In this post we will have a brief look at some of the main mathematicians that gave birth to this field.

## Before Bayes

To have a better understanding of Bayesian statistics, we need to go back to the 18th century with mathematician De Moivre and his essay “Doctrines of Chances” [1].

In his essay, De Moivre wrote the solution to many of the problems related with probability and gambling of his time. As you may know, his solution to one of his problems led to the origins of the Normal distribution, but that is another story.

One of the most simple problems you can find in his essay is:

“To finding the probability of obtaining three heads in a row with a fair coin.”

Reading the problems described in “Doctrines of Chances”, you may notice that most of them start with an assumption, from which he then calculates the probability of a given event. As an example, in the problem stated above, there is an assumption that the coin is fair and thus the probability of obtaining one head in a toss is 0.5.

This nowadays is expressed in mathematical terms as:

$$P(X|\theta)$$

But, what happens if we don’t know if this coin is fair? What happens if we don’t know $$\theta$$?

## Thomas Bayes and Richard Price

Nearly fifty years later, in 1763 “An Essay towards solving a Problem in the Doctrines of Chances” [2] was published in the Philosophical Transactions of the Royal Society of London.

In the first pages of the document appears a text written by the mathematician Richard Price, summarizing the content of the essay written by his friend Thomas Bayes some years before his death. In his introduction note, Price explains the importance of the discoveries Thomas Bayes had made that weren’t addressed by De Moivre in his essay “Doctrines of Chances”.

Indeed, he was referring to a specific problem:

“The number of times an unknown event has happened and failed being given, to find the chance that the probability of its happening should lie somewhere between any two named degrees of probability.”

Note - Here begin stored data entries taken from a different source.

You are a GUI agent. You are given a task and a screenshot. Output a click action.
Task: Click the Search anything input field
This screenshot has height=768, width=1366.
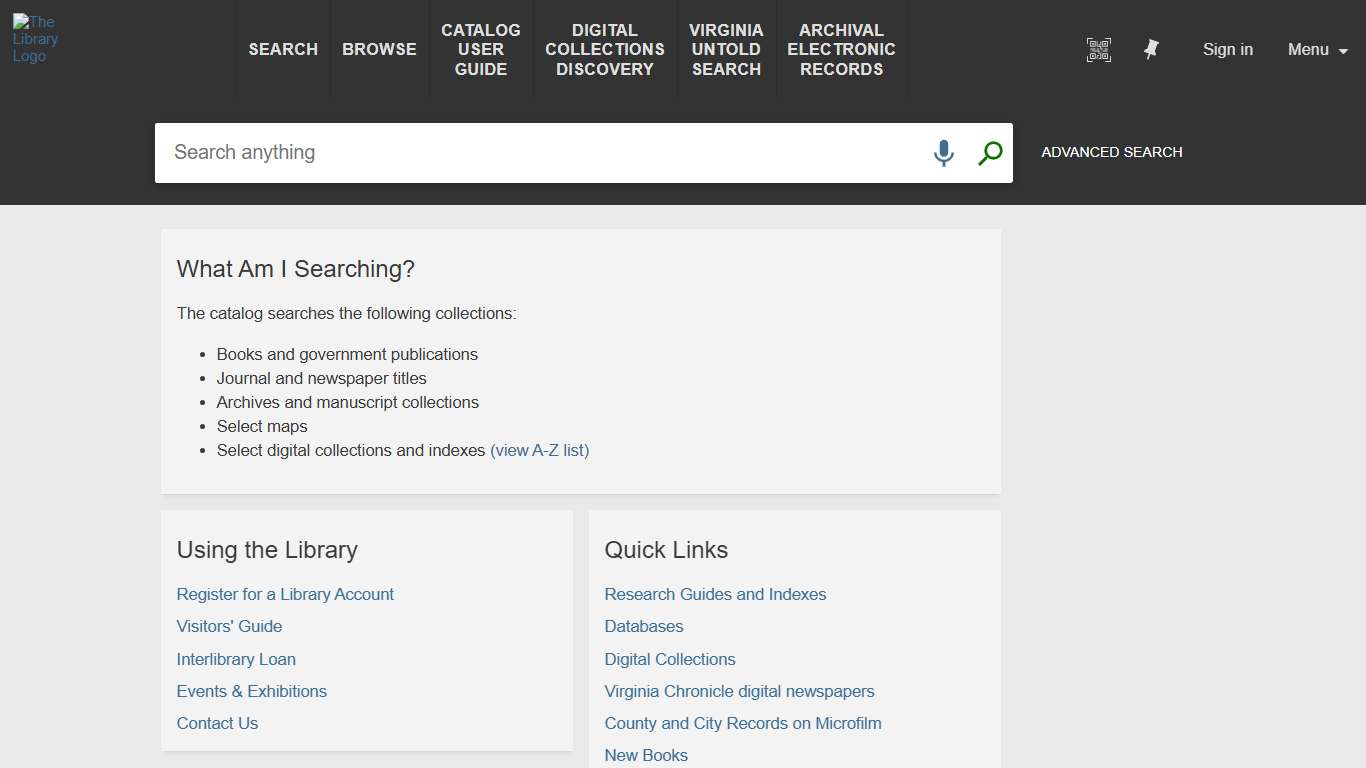[x=500, y=152]
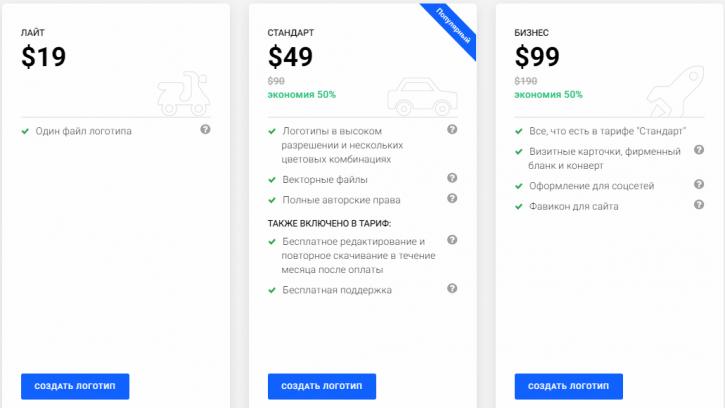The width and height of the screenshot is (725, 408).
Task: Click question mark beside Векторные файлы
Action: point(452,178)
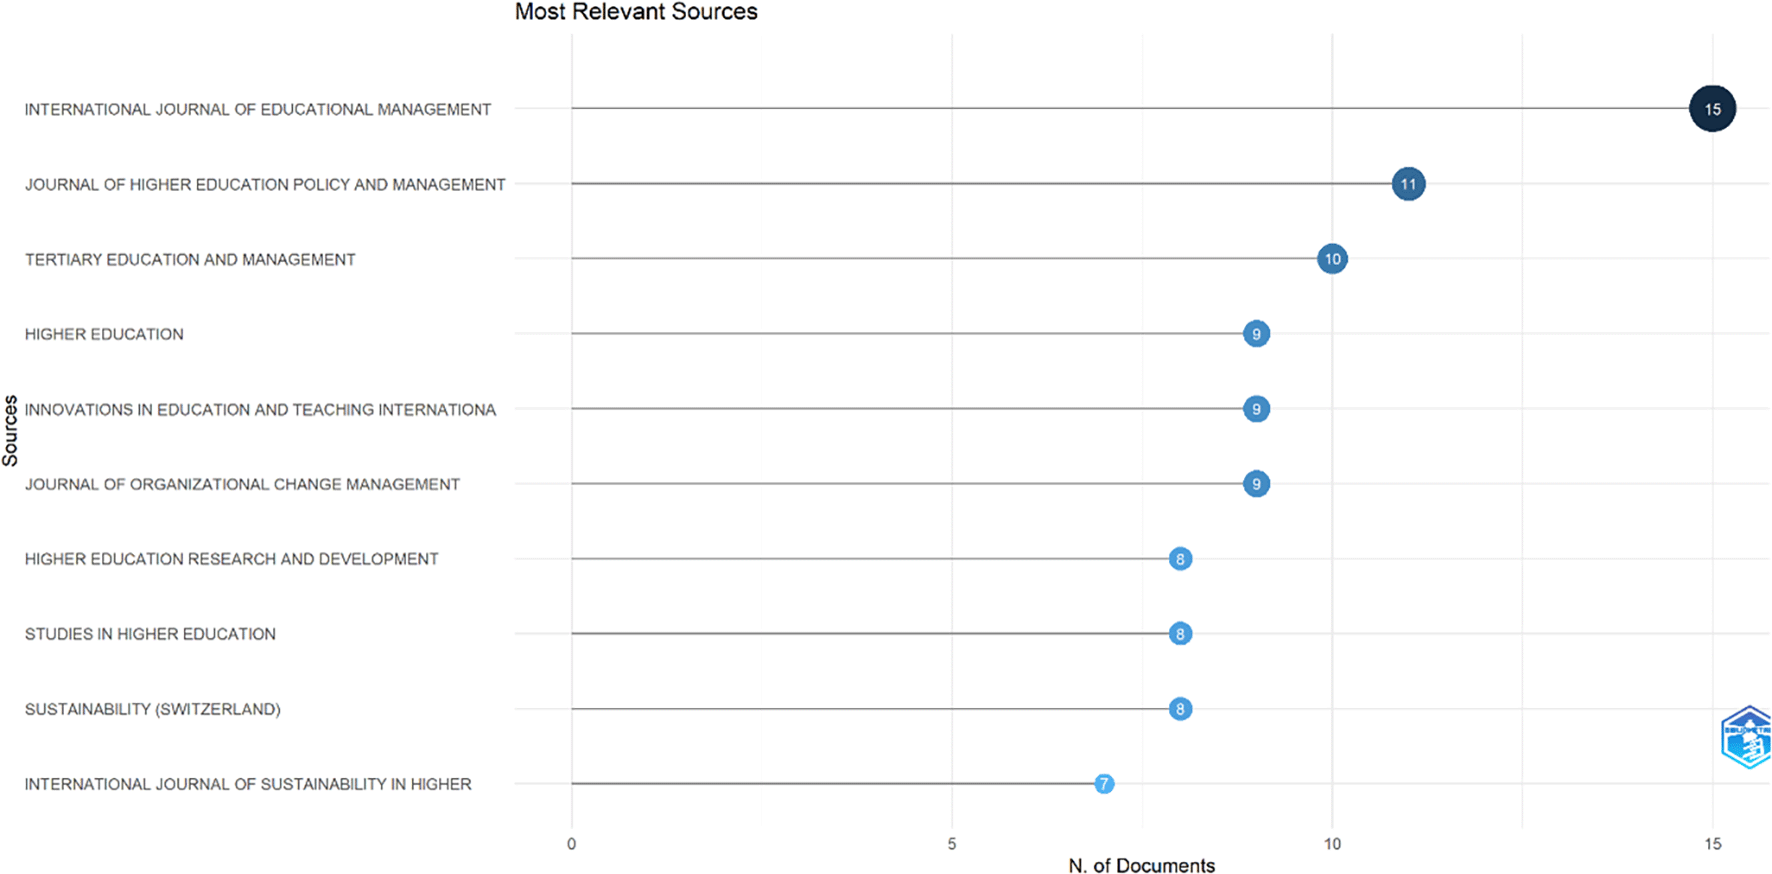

In other words, what is the probability of finding our unknown parameter $$\theta$$ between two degrees of probability, having observed a certain event. This is, in fact, one of the first problems related to statistical inference in history, and which gave birth to the name inverse probability. In mathematical terms:

$$P(\theta|X)$$

This, of course, is what we call today the posterior distribution in the Bayes theorem.

#### Uncaused caused

It is really interesting to understand what was driving the research of these two Presbyterian ministers, Thomas Bayes and Richard Price. But to do so, we need to set aside some of our knowledge of statistics.

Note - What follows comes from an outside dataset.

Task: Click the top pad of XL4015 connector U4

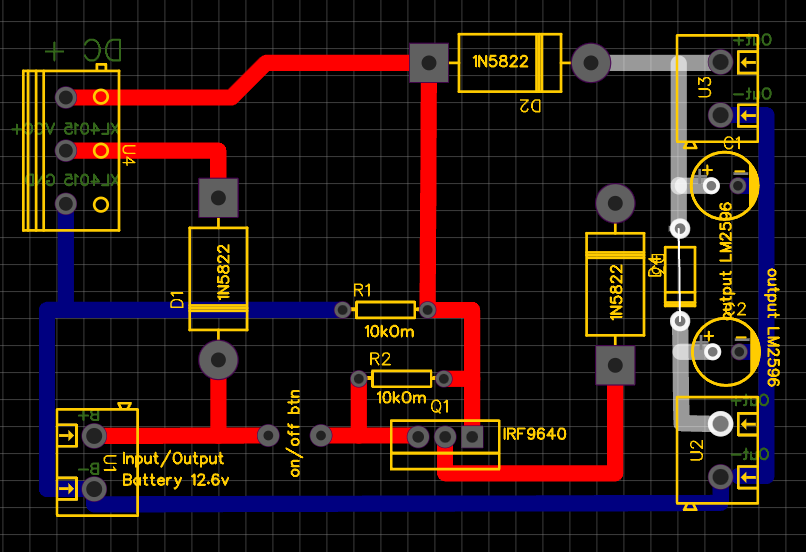Action: coord(66,97)
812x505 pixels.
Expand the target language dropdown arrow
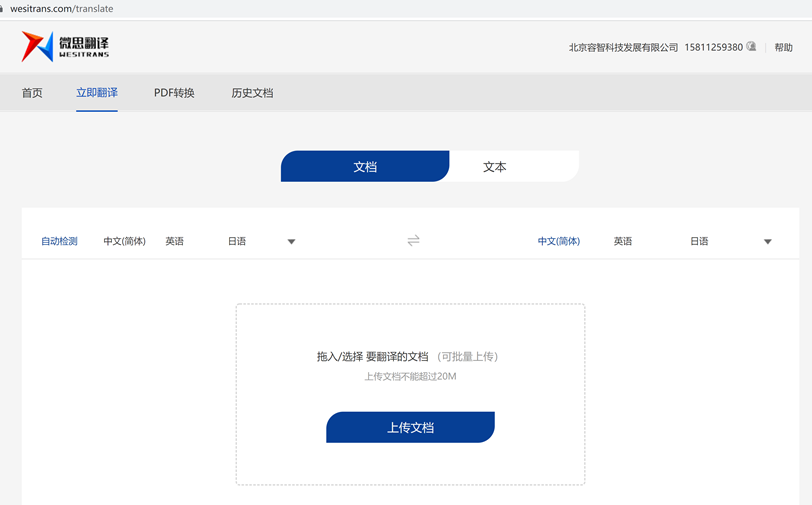pyautogui.click(x=768, y=242)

We are in the 18th century, and probability was becoming a growing area of interest among mathematicians. Mathematicians like De Moivre or Bernoulli had shown that some events occur with a certain degree of randomness, but are nevertheless governed by fixed rules. For example, if you throw a die many times, one sixth of the time it will land on six. It’s as if there was a hidden rule that determined the destiny of chance.

Now, imagine that you are a mathematician and a religious person living during this time period. You would probably be interested in understanding the relation between this hidden rule and God.

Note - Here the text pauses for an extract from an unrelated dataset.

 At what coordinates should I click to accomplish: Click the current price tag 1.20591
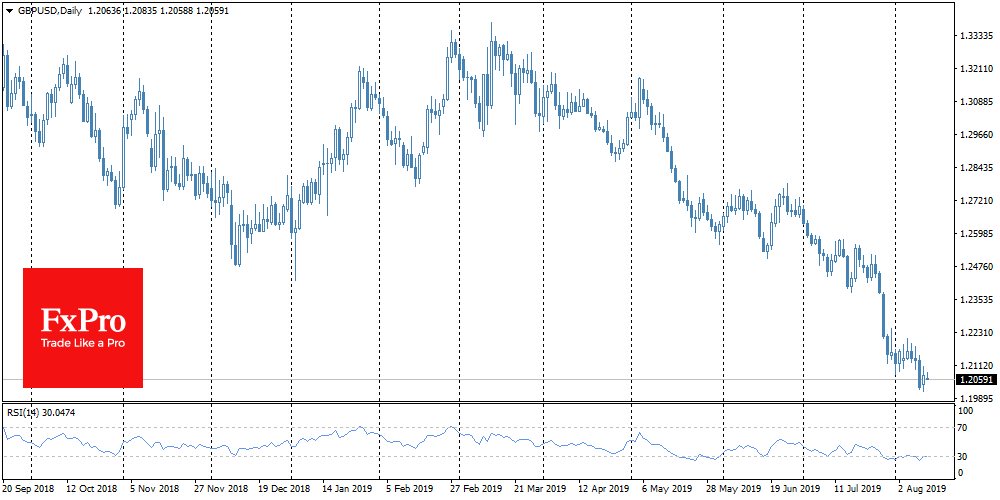(975, 380)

And this is indeed what Bayes and Price were asking themselves. They hoped that the solution to this problem would be directly applicable to proving that “the world must be the effect of the wisdom and power of an intelligent cause; and thus to confirm the argument taken from final causes for the existence of the Deity” [2] – that is, the uncaused cause.

## Laplace

Surprisingly, a couple of years after in 1774, and apparently without having read Thomas Bayes essay, the french mathematician Laplace wrote “Mémoire sur la probabilité des causes par les évènements” [3], and essay regarding the problems in inverse probability. In the first page you could read the main principle:

“If an event can be produced by a number n of different causes, the probabilities of these causes given the event are to each other as the probabilities of the event given the causes, and the probability of the existence of each of these is equal to the probability of the event given a cause, divided by the sum of all the probabilities of the event given each of these causes.”

This is the Bayes theorem as we know it today:

$$P(\theta|X)= \frac{P(X|\theta) P(\theta)}{P(X)}$$

Being $$P(\theta)$$ a uniform distribution.

## Coin experiment

We will finish this post by bringing Bayesian statistics to the present and doing a simple experiment with Python and the library PyMC.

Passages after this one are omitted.